Natural Childbirth the Bradley Way, by Susan McCutcheon-Rosegg
If you're considering natural childbirth, I highly recommend the Bradley Book. We used most of the Bradley Method, although there were a few things we did not do, like practice our exercises naked or eat four thousand pounds of protein every day. :) You have to pick and choose what you like, but this book did a really good job of preparing us for what would probably happen on the big day! In fact, during the last week of my pregnancy we got it out again and re-read a couple of chapters that were very helpful at identifying what kind of pregnancy and birth we were having. (I was an "any day now" pregnancy: waiting for two weeks at 4 cm; getting really frustrated toward the end, then finally showing up to the hospital fully dilated. Oops!) I'm really glad we had this book.
Ina May's Guide to Childbirth, by Ina May Gaskin
Whether you're going natural or not, Ina May's guide is a must-read! It gets really weird at times, but I loved reading all of the birth stories in the first section of the book. I would read a story and then decide what I would do if _________. Many times I thought, "No WAY and I doing THAT!" and many times I thought, "Oh, I'm totally going to remember to do that." Plus, there's a really funny picture in here that will totally gross you out and make you laugh at the same time. While the first part of the book is all stories, the second half is all business. It's the science behind childbirth and it addresses all of the misconceptions and fears that are out there. If anything, it will make you very confident in yourself, which is a huge benefit on baby day!
The Womanly Art of Breastfeeding, by The La Leche League
Here's one that a friend told me about. She said her daughter-in-law was having a lot of problems breastfeeding and they bought this book to help, which it did. So I thought I'd read it before the birth and I'm very glad that I did! There are parts that I didn't totally agree with, so you have to pick and choose what's best for you and your family. It was very helpful at explaining how to breastfeed, what to do in the beginning, and how the breastfeeding relationship and routine changes as your baby grows. I kept it by my bedside and used it as a reference quite a few times while Sylvia was nursing.
Good Night, Sleep Tight, by Kim West
I love this book and I hate it. The Sleep Lady has many great tips and advice about how to put a baby to bed, and in the first couple months we followed her "plan" pretty diligently. But recently I realized that we're breaking quite a few of her rules these days. The big one is that we broke down and let Sylvia "cry it out," and as guilty as I felt about it at the time, I'm so glad we chose that method because now she sleeps like a champ! I also rock her to sleep every once in a while, which is a huge no-no according to this book, but I can't help myself. There's nothing better than rocking a sweet baby to sleep! The most helpful part of this book is the chapter that explains how much sleep you can expect your child to get at certain ages. Once again, though, now that Sylvia doesn't nap at day care, I don't use The Sleep Lady as much as I used to. Her solution for a non-napping day care baby?

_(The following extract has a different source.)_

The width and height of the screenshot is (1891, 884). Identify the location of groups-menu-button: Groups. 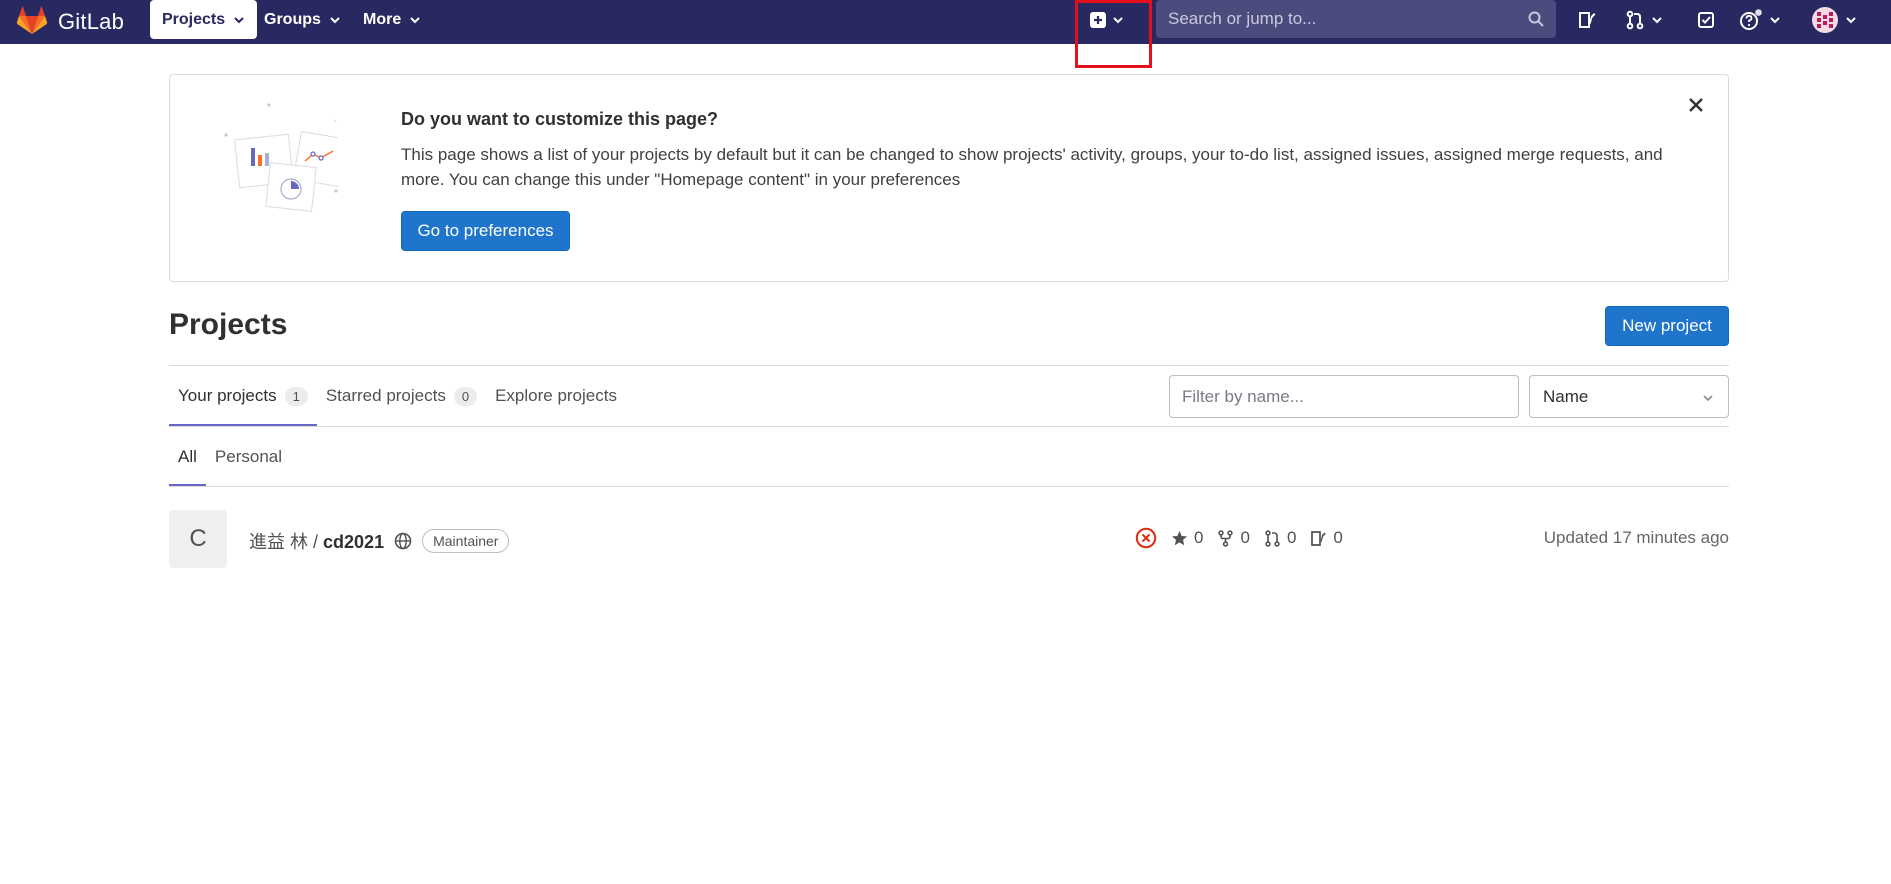
(302, 20).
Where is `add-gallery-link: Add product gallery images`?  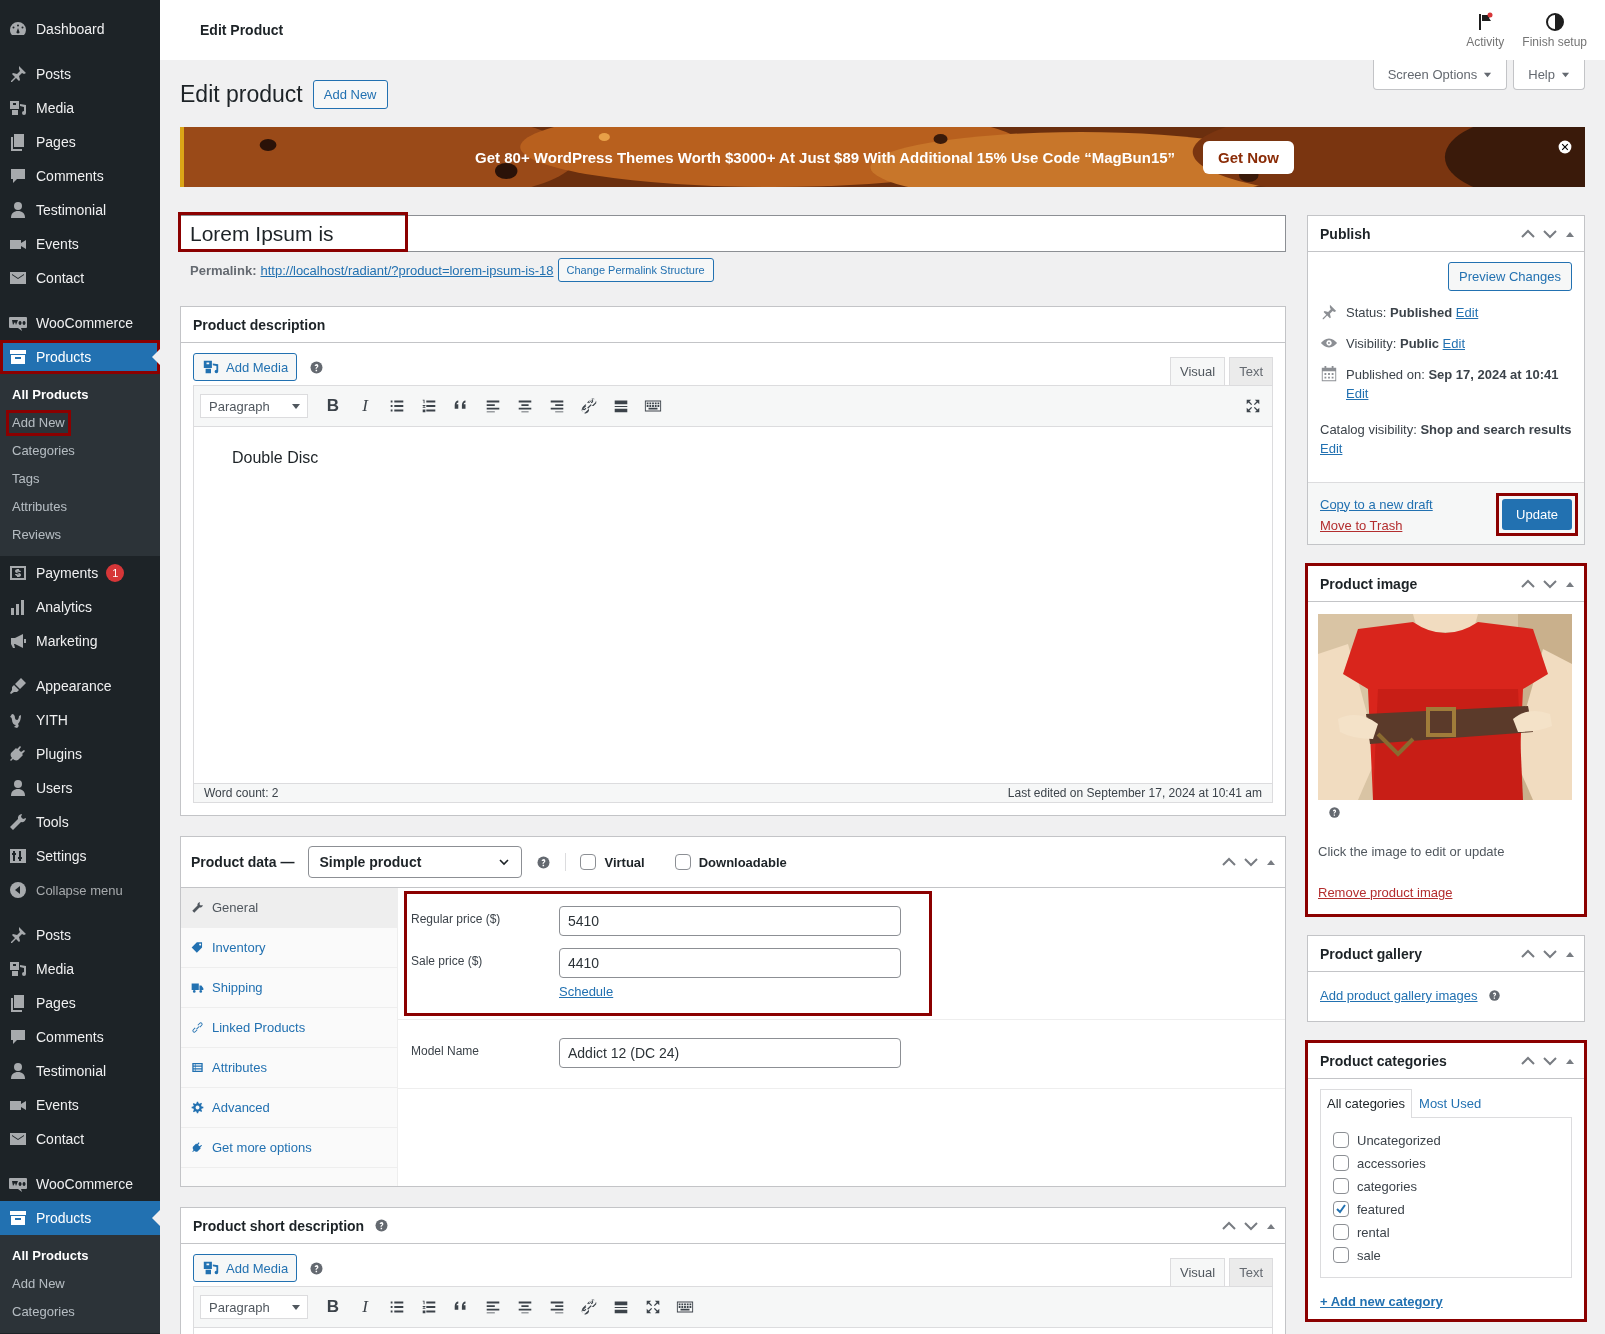 add-gallery-link: Add product gallery images is located at coordinates (1399, 996).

Switch day cares. Ummmm, no thank you.
So there you have it. The four books I would pass on to any friend who wants them! Notice I did NOT include the What to Expect When You're Expecting, because I really, really don't like it. I have it, and I've used it as a reference, and I'd happily lend it to anyone who wants it, but I think these four books are much more helpful. No matter what you read, though, heed this advice that was given to me by a great friend:
In the end, the best person to tell you what's best for you baby is YOU. That baby doesn't know there are a hundred different ways to do things. You're the only parents that little girl has! She only knows what you do, and she loves you for it.
Now, if you'll excuse me, I have more cleaning to do.